## [AIM OF THE EXERCISE]
Print the entry lines word for word, starting at the line that contains "Where should I click to: Open" and ending at the line that contains "pos(35,416)". Leave the pictures out.

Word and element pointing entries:
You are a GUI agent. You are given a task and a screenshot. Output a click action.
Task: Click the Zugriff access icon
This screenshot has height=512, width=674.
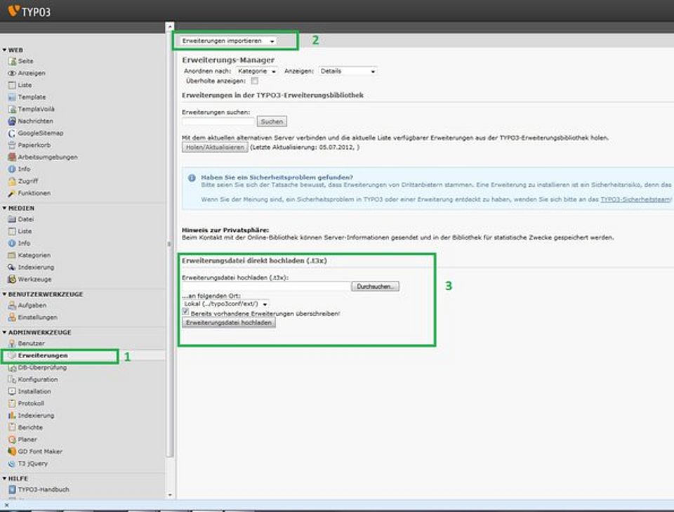(x=12, y=181)
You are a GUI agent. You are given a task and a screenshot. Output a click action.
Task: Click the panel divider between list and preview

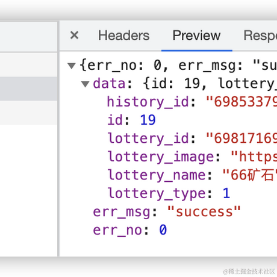point(58,139)
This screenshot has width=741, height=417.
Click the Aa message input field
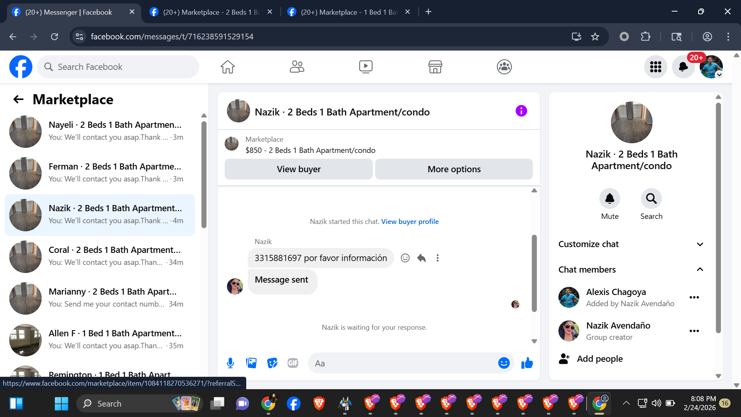coord(401,363)
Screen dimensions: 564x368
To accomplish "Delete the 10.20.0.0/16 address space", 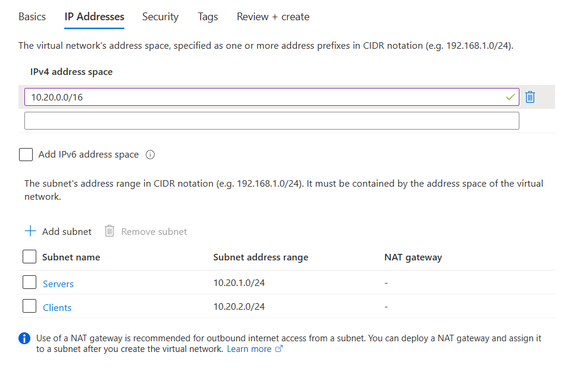I will [530, 97].
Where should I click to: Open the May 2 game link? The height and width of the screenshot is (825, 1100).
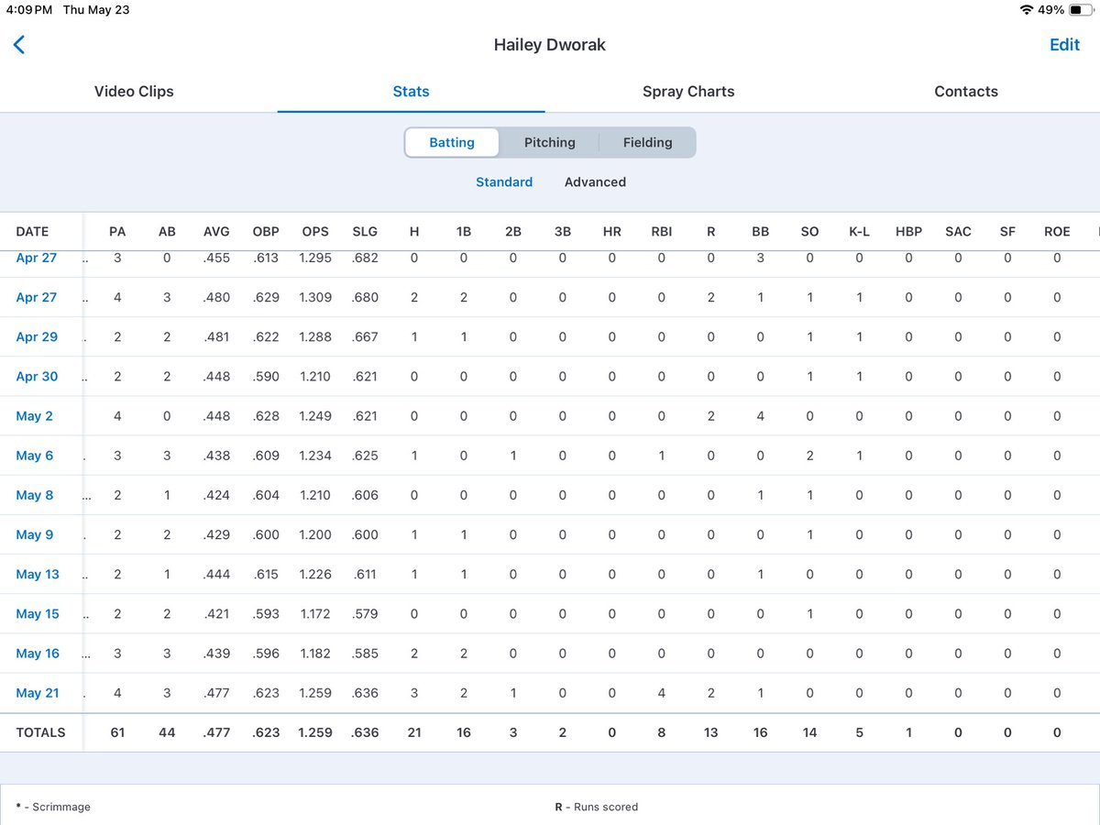pos(35,416)
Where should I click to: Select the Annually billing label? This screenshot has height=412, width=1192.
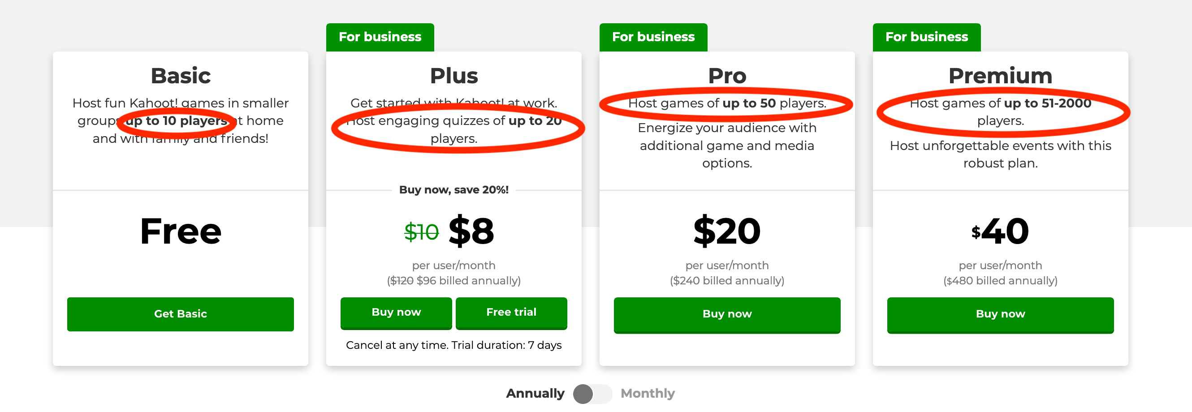point(535,394)
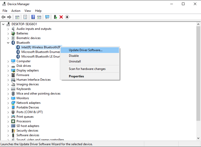Click the down-arrow Disable toolbar icon
The image size is (201, 147).
tap(67, 17)
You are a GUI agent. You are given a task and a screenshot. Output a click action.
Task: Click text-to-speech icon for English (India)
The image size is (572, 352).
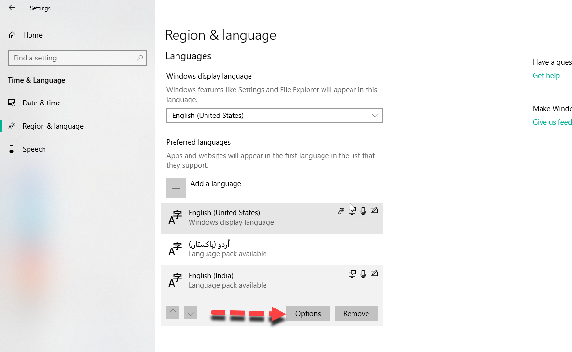pos(352,274)
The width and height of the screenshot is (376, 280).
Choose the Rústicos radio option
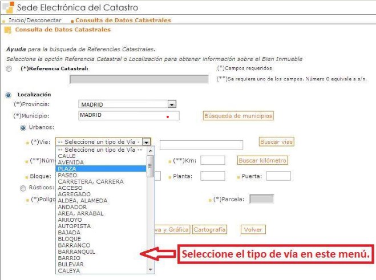(23, 188)
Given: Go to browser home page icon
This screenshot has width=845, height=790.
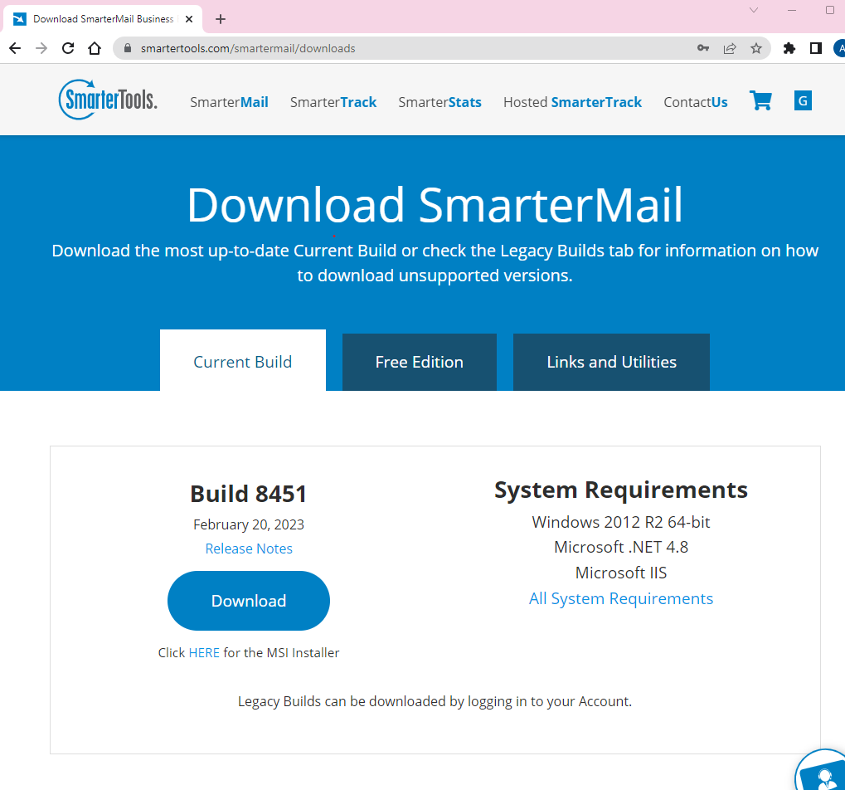Looking at the screenshot, I should click(x=95, y=48).
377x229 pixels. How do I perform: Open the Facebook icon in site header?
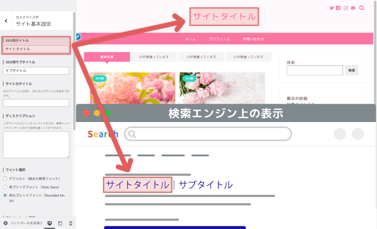coord(338,8)
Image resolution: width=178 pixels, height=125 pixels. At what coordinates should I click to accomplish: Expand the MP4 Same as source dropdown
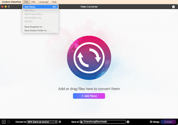(x=42, y=122)
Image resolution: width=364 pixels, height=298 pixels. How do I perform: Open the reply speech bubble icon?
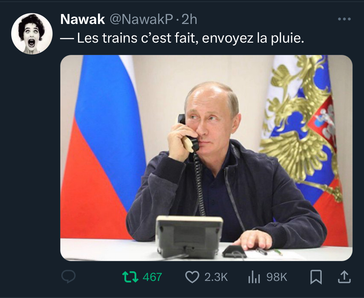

## [SOLUTION BELOW]
Where should I click to: Open the May 2 game link? The height and width of the screenshot is (825, 1100).
pos(35,416)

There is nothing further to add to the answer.